= Excerto para leitura =
---

Segundo o Presidente, “cerca de 20 governadores [dos 27 estados do Brasil] decidiram tomar medidas conjuntas para tentar barrar o vírus”, mas “há um ano que o país está em ‘lockdown’ [confinamento] e o coronavírus continua aí”.
Para o chefe de Estado, o efeito colateral do confinamento é mais danoso do que o próprio vírus e criticou governadores, como de São Paulo e do Distrito Federal, por imporem recolher obrigatório durante a noite e madrugada.
“Até quando a nossa economia vai resistir? Se colapsar, vai ser uma desgraça. O que poderemos ter brevemente? Invasão ao supermercado, fogo em ônibus [autocarros], greves, piquetes, paralisações. Onde vamos chegar?”, questionou.
Bolsonaro, que se encontra sem partido desde o ano passado, aproveitou ainda para admitir que voltou às conversações com o Partido Social Liberal (PSL), formação política pela qual foi eleito Presidente em 2018.
“Espero decidir até março o meu futuro político. Alguns partidos acenaram para mim, até o próprio PSL. Conversei com o PSL”, revelou.
O Brasil, com 212 milhões de habitantes, concentra 272.889 mortes e 11.277.717 casos de infeção, sendo um dos três países mais afetados pelo novo coronavírus em todo o mundo.
A pandemia de covid-19 provocou, pelo menos, 2.621.295 mortos no mundo, resultantes de mais de 117,9 milhões de casos de infeção, segundo um balanço feito pela agência francesa AFP.

---

= Amostra dos dados =
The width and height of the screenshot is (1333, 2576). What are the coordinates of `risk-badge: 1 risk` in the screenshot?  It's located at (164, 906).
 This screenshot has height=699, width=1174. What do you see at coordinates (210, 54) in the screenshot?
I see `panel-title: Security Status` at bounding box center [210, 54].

---

= O que fazer =
Edite o excerto sobre a covid-19 no Brasil. Reescreva o trecho que começa nas palavras "O Brasil, com" e termina depois de "agência francesa AFP.", trocando "pandemia" por "epidemia".

= Resposta =
O Brasil, com 212 milhões de habitantes, concentra 272.889 mortes e 11.277.717 casos de infeção, sendo um dos três países mais afetados pelo novo coronavírus em todo o mundo.
A epidemia de covid-19 provocou, pelo menos, 2.621.295 mortos no mundo, resultantes de mais de 117,9 milhões de casos de infeção, segundo um balanço feito pela agência francesa AFP.